Yes, mostly to lower emissions before the main cat heats up, which is within minutes. Once the main is heated up the pre-cats do very little.

yeah, I sort of enjoy passing emissions and not destroying the earth.
Catalytic converts change carbon monoxide to carbon dioxide (among other things). CO2 is what currently is destroying the earth, according to the People's Republic of California. With how clean and efficient most engines are these days you may be helping the earth be removing your cats, but you'd be poisoning the inhabitants.
 
Yes, mostly to lower emissions before the main cat heats up, which is within minutes. Once the main is heated up the pre-cats do very little.

interesting, I thought they were there so the car could better determine it's own emissions via the downstream o2's.

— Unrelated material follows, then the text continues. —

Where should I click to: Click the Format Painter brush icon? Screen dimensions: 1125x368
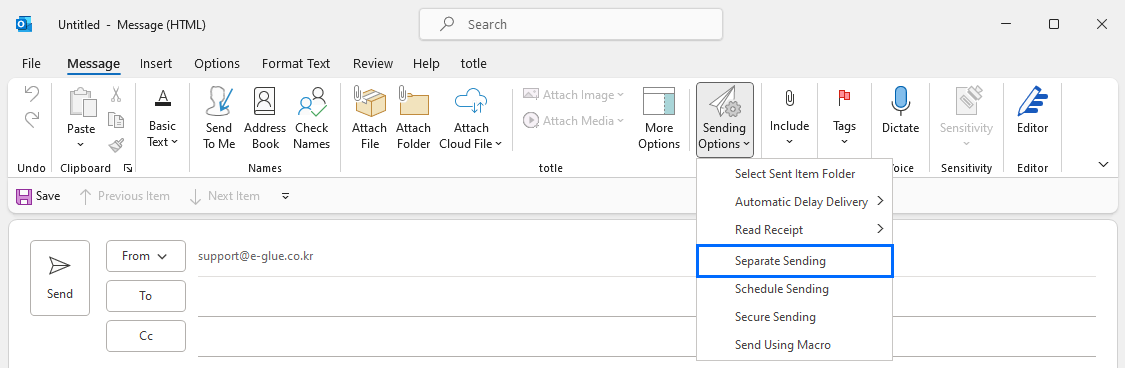click(116, 146)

Catalytic converts change carbon monoxide to carbon dioxide (among other things). CO2 is what currently is destroying the earth, according to the People's Republic of California. With how clean and efficient most engines are these days you may be helping the earth be removing your cats, but you'd be poisoning the inhabitants.

that contradicts itself a little doesn't it? by "killing the earth" I wasn't really talking about global warming, i was talking about killing everything on the earth. the earth is a big rock. you cant really kill a rock. well I know one guy that can, but none of his cars work.
 
Nope, precats as stated are only there for initial warm up. After warm up the main cat takes over. Most past testing as long as they aren't visually failed for just having the headers installed.
 
uh, for some reason, the way you said that is confusing, like it's way out of context, a little clearer?

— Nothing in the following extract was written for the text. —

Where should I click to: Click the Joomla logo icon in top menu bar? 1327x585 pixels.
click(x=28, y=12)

relocating the 02's is a novel idea though
 
The late model Cougars have 3 cat checking o2's. Two where ours are, and another after the primary cat. Since the preliminary cats kind of function differently (or have a different function) than the primary cat, I'm not sure if the readings for a post-primary cat o2 would be the same as the post-worthless cats.
 
The late model Cougars have 3 cat checking o2's. Two where ours are, and another after the primary cat. Since the preliminary cats kind of function differently (or have a different function) than the primary cat, I'm not sure if the readings for a post-primary cat o2 would be the same as the post-worthless cats.


I thought that they had three O2 sensors in the exhaust. two before the precats and one after the main cat. this is why they don't need mil-eliminators with headers.
 
Downstream O2s are a result of the OBD-II diagnositc requirements, and are simply there to verify that the originally installed cats are still functioning. The upstream O2s are what the PCM uses to adjust fuel delivery.
 
I thought that they had three O2 sensors in the exhaust. two before the precats and one after the main cat. this is why they don't need mil-eliminators with headers.
Ah... I knew for sure that they added the one after the main cat, I guess I assumed the other 2 were retained. I'm running a Trubendz Cougar cat pipe and had to plug that bung.